Palliative care has been shown to provide significant and diverse benefits for patients with serious, complex, or life-limiting health problems. Such benefits include the following:

  1. Reduced physical, psychological, and spiritual suffering (Abernethy and others 2003; Gwyther and Krakauer 2011; Higginson and others 2014; Krakauer 2008; Singer and others 2016; Temel and others 2010; WHO 2008; Zimmerman and others 2014)

  2. Improved quality of life (Singer and others 2016; Zimmerman and others 2014)

  3. Prolonged survival in some situations (Connor and others 2007; Temel and others 2010).

Palliative care also can lower costs to health care systems (Chalkidou and others 2014; DesRosiers and others 2014; Gomez-Batiste and others 2012; Jamison and others 2013; Knaul and others 2017; Summers 2016). For these reasons, it is recognized globally as an ethical responsibility of all health care systems and a necessary component of universal health coverage (World Health Assembly 2014). Yet palliative care is rarely accessible in low- and middle-income countries (LMICs). This chapter describes an essential package (EP) of palliative care services and treatments that could and should be accessible to everyone everywhere, as well as the sites or platforms where those services and treatments could be offered. Thus, it was necessary to make a preliminary estimate of the burden of health-related suffering requiring palliative care.

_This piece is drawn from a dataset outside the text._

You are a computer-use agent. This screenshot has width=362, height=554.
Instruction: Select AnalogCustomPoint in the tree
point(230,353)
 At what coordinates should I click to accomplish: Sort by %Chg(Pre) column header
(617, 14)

To roughly estimate the need for palliative care, we identified the serious, complex, or life-limiting conditions listed in the International Classification of Diseases (ICD)-10 that most commonly result in physical, psychological, social, or spiritual suffering (WHO 2015a). We then estimated the types, prevalence, and duration of suffering resulting from each condition. On the basis of this characterization of the burden of suffering, we propose an EP of palliative care and pain control designed to do the following:

  1. Prevent or relieve the most common and severe suffering related to illness or injury.

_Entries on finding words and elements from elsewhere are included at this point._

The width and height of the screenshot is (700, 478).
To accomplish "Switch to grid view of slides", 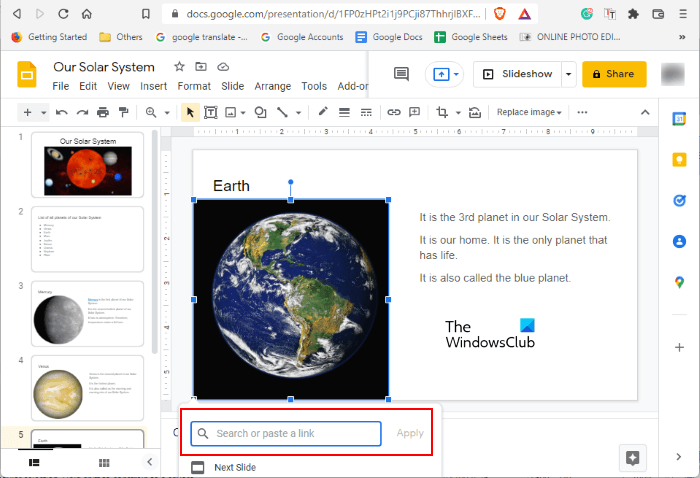I will coord(104,462).
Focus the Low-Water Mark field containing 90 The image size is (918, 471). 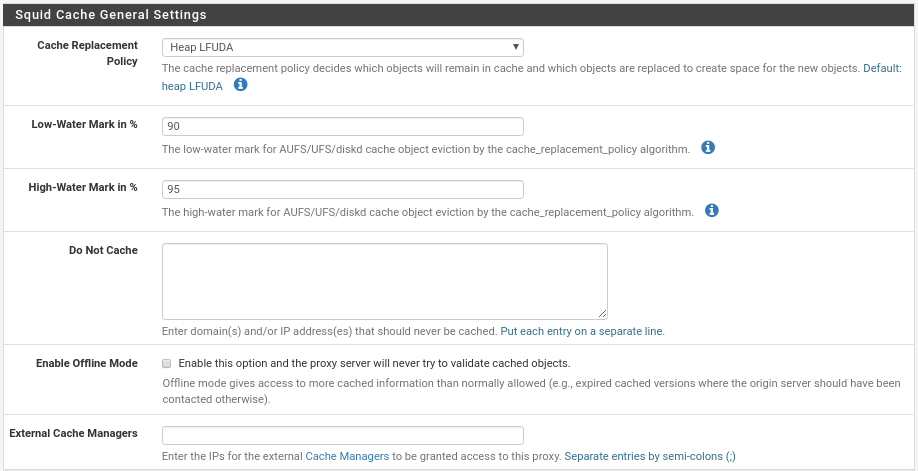(x=342, y=127)
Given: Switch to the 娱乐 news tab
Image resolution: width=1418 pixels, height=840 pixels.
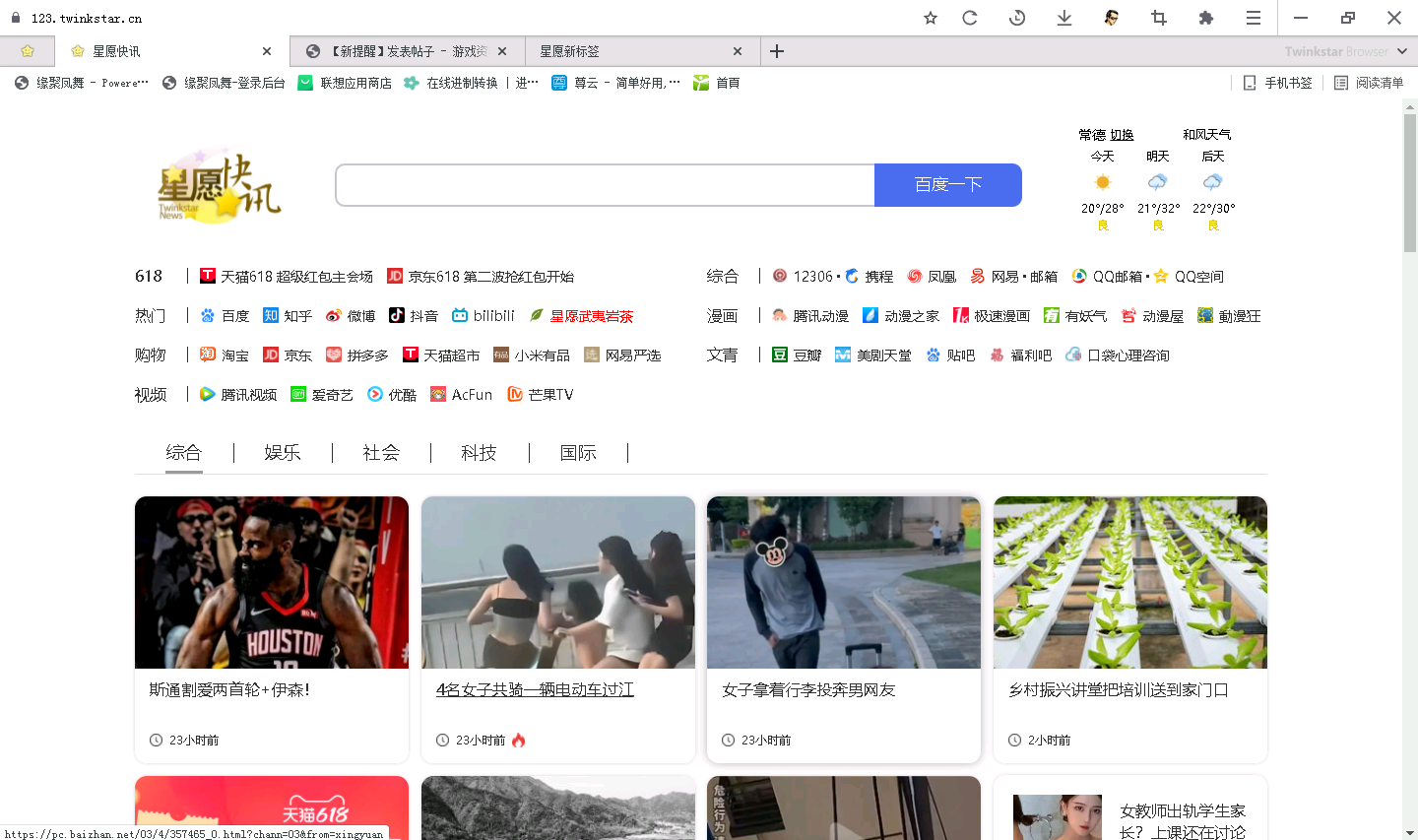Looking at the screenshot, I should tap(283, 453).
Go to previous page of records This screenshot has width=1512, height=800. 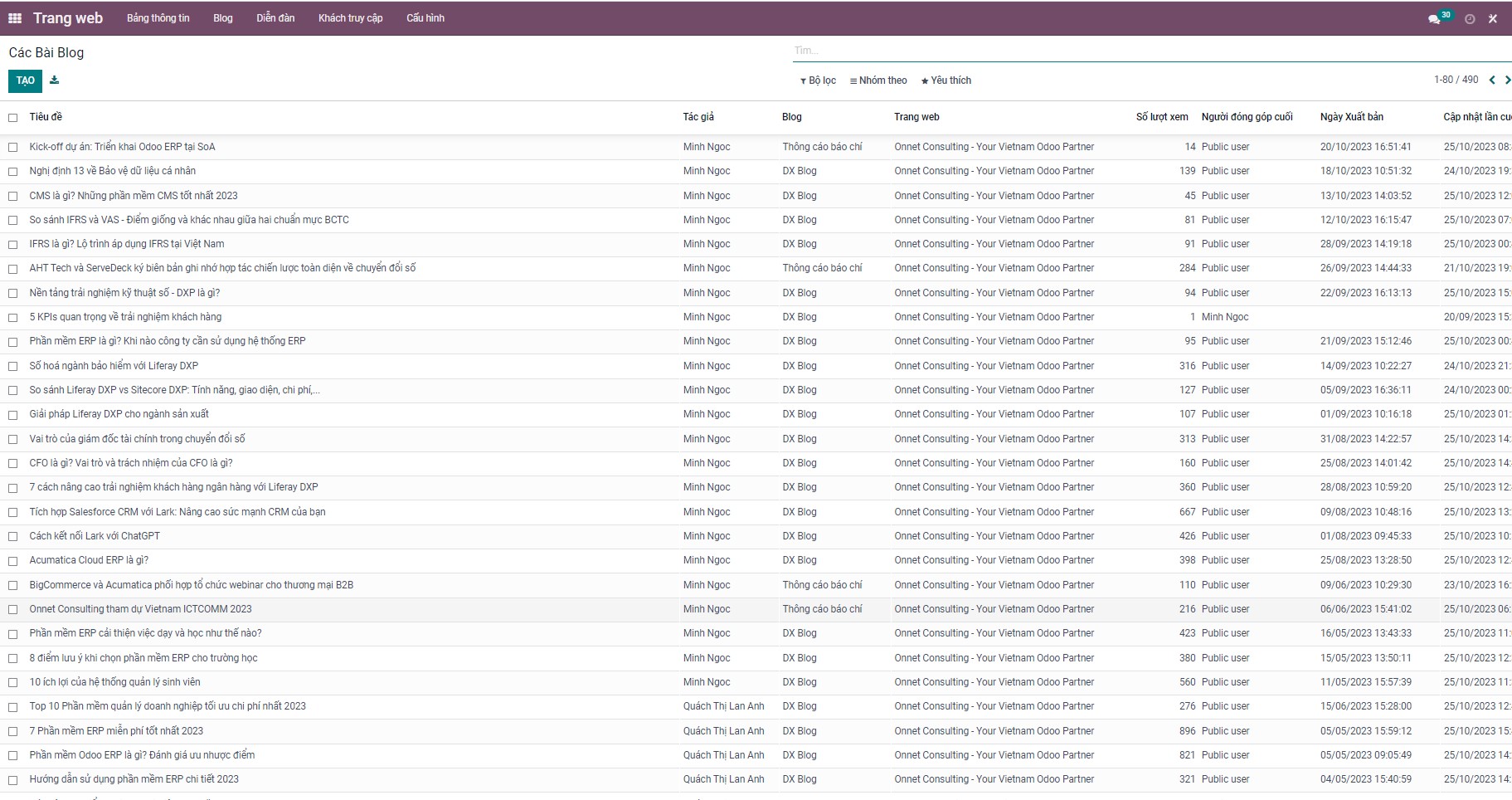click(1492, 80)
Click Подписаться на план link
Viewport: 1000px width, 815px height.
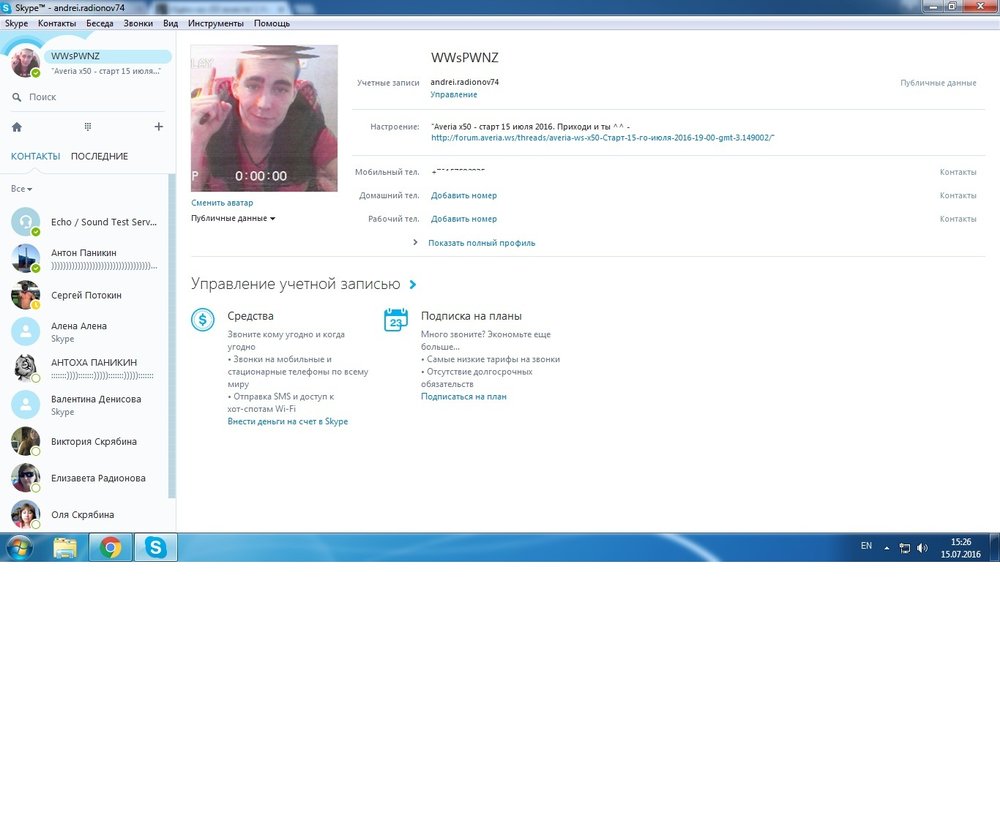click(x=463, y=397)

  2. Be affordable, even in LMICs.

  3. Provide financial risk protection for patients and families by providing a realistic alternative to expensive, low-value treatment.

We costed the EP in one low-income country (Rwanda), one lower-middle-income country (Vietnam), and one upper-middle-income country (Mexico) and projected these costs for LMICs in general (Knaul and others 2017). At the conclusion of this chapter, we provide guidance on how to integrate the EP into health systems as an essential element of universal health coverage (UHC) in LMICs. We also discuss how to augment the EP as soon as is feasible to further prevent and relieve suffering.

This chapter draws directly on the work of the Lancet Commission on Global Access to Palliative Care and Pain Control (the Lancet Commission) (Knaul and others 2017).